Global ratings agency Fitch has affirmed a stable outlook for the India information technology (IT) services sector in 2012 on account of its strong liquidity position, even though it warned that revenue growth of the segment may moderate this year.

Employee hiring increased in 2011 in anticipation of improving demand in the sector, resulting in higher wage costs; and thus negatively impacted EBIDTA (Earnings Before Interest Depreciation Taxes and Amortization) margins for the nine-month period ended December 2011. The moderation in revenue growth is likely to exert further margin pressures. The depreciating Indian rupee, which lost around 15% of its value against the US dollar during January-December 2011, is likely to provide some relief to the margins over the short-term as about 60% of Indian IT export contracts are USD-denominated. However, over the medium-term, some of the advantage may erode due to the increasing competition.
Fitch believes that the liquidity of the Indian IT services companies would remain comfortable in 2012, backed by their high cash balances, low debt levels and positive free cash flows from the recurring and critical nature of IT services. However, demand contraction due to a double-dip recession and /or any increase in M&A activity, large dividend payouts, share buybacks and/or an expansion in receivables periods are the key risks to liquidity.

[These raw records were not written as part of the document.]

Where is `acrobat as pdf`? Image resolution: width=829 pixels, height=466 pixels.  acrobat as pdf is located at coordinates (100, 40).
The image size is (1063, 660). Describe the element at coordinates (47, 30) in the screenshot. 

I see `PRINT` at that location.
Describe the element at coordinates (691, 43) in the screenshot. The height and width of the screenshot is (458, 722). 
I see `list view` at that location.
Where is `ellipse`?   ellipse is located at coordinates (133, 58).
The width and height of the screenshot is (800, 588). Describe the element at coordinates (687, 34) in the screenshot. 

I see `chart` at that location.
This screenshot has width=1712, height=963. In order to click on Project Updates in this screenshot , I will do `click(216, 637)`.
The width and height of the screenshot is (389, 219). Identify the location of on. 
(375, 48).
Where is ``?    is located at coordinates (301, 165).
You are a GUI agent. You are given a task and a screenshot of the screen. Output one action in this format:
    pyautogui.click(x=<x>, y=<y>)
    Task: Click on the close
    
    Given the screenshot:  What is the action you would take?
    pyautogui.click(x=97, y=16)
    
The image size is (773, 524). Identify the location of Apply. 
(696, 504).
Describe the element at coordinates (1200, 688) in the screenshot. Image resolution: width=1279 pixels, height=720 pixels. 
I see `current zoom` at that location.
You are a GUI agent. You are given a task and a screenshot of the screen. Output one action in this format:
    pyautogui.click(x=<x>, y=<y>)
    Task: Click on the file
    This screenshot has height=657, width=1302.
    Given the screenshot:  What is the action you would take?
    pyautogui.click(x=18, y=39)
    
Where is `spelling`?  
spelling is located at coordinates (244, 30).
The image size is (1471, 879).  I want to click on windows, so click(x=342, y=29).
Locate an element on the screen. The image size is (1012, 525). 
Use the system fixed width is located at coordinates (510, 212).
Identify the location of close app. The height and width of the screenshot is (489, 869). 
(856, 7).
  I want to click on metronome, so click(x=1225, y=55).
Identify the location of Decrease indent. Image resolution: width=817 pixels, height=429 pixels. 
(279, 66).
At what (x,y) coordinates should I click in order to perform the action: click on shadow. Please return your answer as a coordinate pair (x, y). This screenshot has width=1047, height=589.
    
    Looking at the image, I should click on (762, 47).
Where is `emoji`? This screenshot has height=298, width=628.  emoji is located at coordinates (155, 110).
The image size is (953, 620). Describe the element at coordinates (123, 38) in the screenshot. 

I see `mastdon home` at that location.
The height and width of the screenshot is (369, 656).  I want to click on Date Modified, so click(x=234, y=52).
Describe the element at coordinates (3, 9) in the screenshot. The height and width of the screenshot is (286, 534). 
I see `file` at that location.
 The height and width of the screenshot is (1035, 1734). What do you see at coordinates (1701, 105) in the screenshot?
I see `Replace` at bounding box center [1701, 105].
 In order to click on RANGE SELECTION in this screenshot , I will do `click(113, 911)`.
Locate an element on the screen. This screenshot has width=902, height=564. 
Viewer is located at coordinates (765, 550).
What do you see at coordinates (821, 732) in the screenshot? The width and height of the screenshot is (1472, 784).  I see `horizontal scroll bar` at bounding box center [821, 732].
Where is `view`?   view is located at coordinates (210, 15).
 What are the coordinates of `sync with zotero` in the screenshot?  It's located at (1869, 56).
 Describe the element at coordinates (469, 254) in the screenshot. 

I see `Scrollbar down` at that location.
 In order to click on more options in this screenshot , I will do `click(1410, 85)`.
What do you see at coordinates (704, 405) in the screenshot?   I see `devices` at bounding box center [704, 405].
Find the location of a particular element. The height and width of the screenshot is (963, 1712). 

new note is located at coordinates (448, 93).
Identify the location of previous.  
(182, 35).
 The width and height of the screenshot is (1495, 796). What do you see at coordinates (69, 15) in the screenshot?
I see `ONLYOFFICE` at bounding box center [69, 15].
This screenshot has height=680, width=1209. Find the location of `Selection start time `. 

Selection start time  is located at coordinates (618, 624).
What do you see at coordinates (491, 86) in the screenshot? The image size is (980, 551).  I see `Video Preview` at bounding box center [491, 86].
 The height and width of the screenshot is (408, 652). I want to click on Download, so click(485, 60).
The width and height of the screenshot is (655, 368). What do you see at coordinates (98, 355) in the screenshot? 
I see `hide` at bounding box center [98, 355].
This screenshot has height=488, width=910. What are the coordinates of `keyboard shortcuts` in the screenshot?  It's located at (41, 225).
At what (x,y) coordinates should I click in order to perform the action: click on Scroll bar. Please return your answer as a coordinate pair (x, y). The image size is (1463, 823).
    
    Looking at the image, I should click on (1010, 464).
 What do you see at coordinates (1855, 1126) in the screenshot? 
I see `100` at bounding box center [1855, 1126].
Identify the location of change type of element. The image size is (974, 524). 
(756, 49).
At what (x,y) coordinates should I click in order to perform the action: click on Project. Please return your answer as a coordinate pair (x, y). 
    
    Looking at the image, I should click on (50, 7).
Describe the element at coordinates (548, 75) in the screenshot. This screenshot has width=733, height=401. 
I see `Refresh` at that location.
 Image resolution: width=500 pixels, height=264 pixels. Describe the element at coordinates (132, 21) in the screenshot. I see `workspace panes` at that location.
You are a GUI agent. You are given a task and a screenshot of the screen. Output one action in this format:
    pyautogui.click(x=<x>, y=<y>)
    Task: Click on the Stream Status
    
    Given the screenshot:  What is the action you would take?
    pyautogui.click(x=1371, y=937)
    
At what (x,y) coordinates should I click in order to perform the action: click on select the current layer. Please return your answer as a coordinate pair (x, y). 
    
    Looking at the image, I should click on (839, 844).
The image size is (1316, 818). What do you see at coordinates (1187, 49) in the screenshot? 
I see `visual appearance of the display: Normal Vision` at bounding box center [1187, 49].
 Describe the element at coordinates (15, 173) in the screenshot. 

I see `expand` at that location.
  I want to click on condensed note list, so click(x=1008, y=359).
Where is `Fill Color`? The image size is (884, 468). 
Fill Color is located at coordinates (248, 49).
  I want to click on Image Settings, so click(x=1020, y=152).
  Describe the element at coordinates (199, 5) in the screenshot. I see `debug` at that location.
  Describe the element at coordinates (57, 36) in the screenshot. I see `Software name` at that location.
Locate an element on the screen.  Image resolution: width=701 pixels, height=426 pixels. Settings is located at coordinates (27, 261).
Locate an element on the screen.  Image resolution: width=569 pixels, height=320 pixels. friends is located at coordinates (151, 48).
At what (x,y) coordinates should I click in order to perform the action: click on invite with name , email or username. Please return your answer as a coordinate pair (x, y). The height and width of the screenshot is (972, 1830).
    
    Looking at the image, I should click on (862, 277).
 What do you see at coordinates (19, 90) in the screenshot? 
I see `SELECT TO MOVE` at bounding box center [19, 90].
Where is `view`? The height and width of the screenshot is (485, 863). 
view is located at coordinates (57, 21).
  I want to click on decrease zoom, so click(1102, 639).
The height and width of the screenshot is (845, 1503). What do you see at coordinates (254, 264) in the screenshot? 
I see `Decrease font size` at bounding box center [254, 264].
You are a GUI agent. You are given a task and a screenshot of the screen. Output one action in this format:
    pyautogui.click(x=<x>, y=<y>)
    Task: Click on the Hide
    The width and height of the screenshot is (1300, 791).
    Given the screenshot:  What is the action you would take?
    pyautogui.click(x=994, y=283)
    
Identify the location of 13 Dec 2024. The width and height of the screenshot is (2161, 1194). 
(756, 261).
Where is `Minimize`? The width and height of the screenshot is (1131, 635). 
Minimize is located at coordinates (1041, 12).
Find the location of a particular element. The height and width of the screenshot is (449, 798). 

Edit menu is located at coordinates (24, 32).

The outlook could be revised to negative if there is a sustained decline in EBIDTA margins, leading to a reduction in liquidity. Factors that are likely to negatively impact EBIDTA margins are demand slowdown and /or increased competition, leading to price reductions. The ratings of individual companies could be adversely affected by event risks such as acquisitions and shareholder-friendly actions which would either drain liquidity or result in a material increase in debt levels. Any adverse change in the proportion of offshoring/outsourcing revenues due to regulatory developments could also affect the sector negatively.